For a brief moment Tuesday, it looked as though the Affordable Care Act was in big trouble, for a three-judge panel of the federal appeals court for the District of Columbia had overturned federal insurance subsidies for insurance buyers in 36 states.
But the triumph of conservatives' latest "not-so-veiled attempt to gut" the act (I am quoting from Judge Harry Edwards' dissent from the 2-1 majority ruling in the case of Halbig v. Burwell) was short-lived. Within a few hours, three judges of the 4th Circuit Court of Appeals, sitting in Richmond, ruled the other way in King v. Burwell, upholding the insurance subsidies.
Most legal observers expect the Obama Administration to appeal the D.C. panel's ruling to the full 11-member court, whose Democratic-appointed majority is considered likely to uphold the subsidies. Whether the issue makes it to the Supreme Court is uncertain: If the appeals courts both end up supporting the subsidies, the Supreme Court might let their opinions stand.
But the controversy provides another illustration of the lengths to which conservatives and Republican officeholders in certain states will go to deprive their citizens of the basic human right to healthcare.

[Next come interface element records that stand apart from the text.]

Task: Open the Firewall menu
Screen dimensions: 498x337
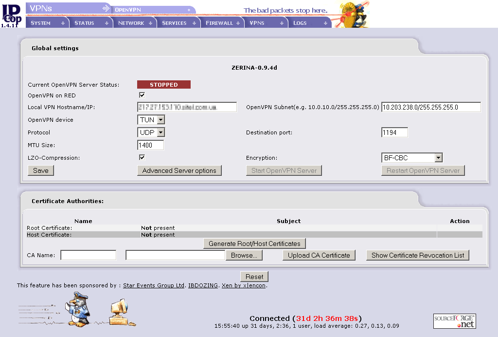Action: (222, 23)
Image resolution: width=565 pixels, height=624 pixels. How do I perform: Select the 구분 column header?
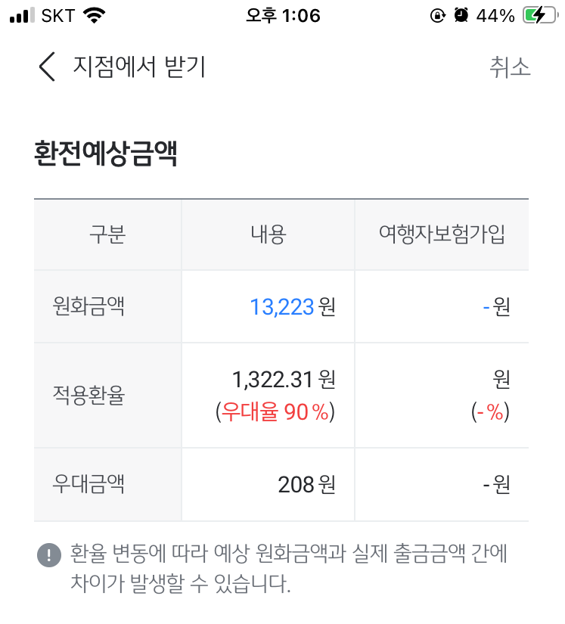click(107, 234)
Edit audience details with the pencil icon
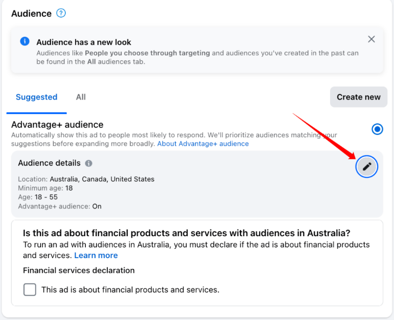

The challenge to the ACA's subsidies, on which the courts ruled Tuesday, is based on whether the law says that federal tax subsidies for premiums and other insurance costs can be provided for all buyers of individual insurance, or only buyers in the 14 states that set up their own state insurance exchanges rather than letting the federal government do it for them.
The law's language is unclear in spots, but its drafters say their intention was that all buyers would be eligible for subsidies, assuming their incomes were low enough. In normal political circumstances, that would be enough for the courts to wave through what seems to be an obvious drafting glitch. Not these days.
The D.C. court's ruling, if it became settled law, would deprive as many as 4.7 million Americans of the assistance that makes their insurance affordable.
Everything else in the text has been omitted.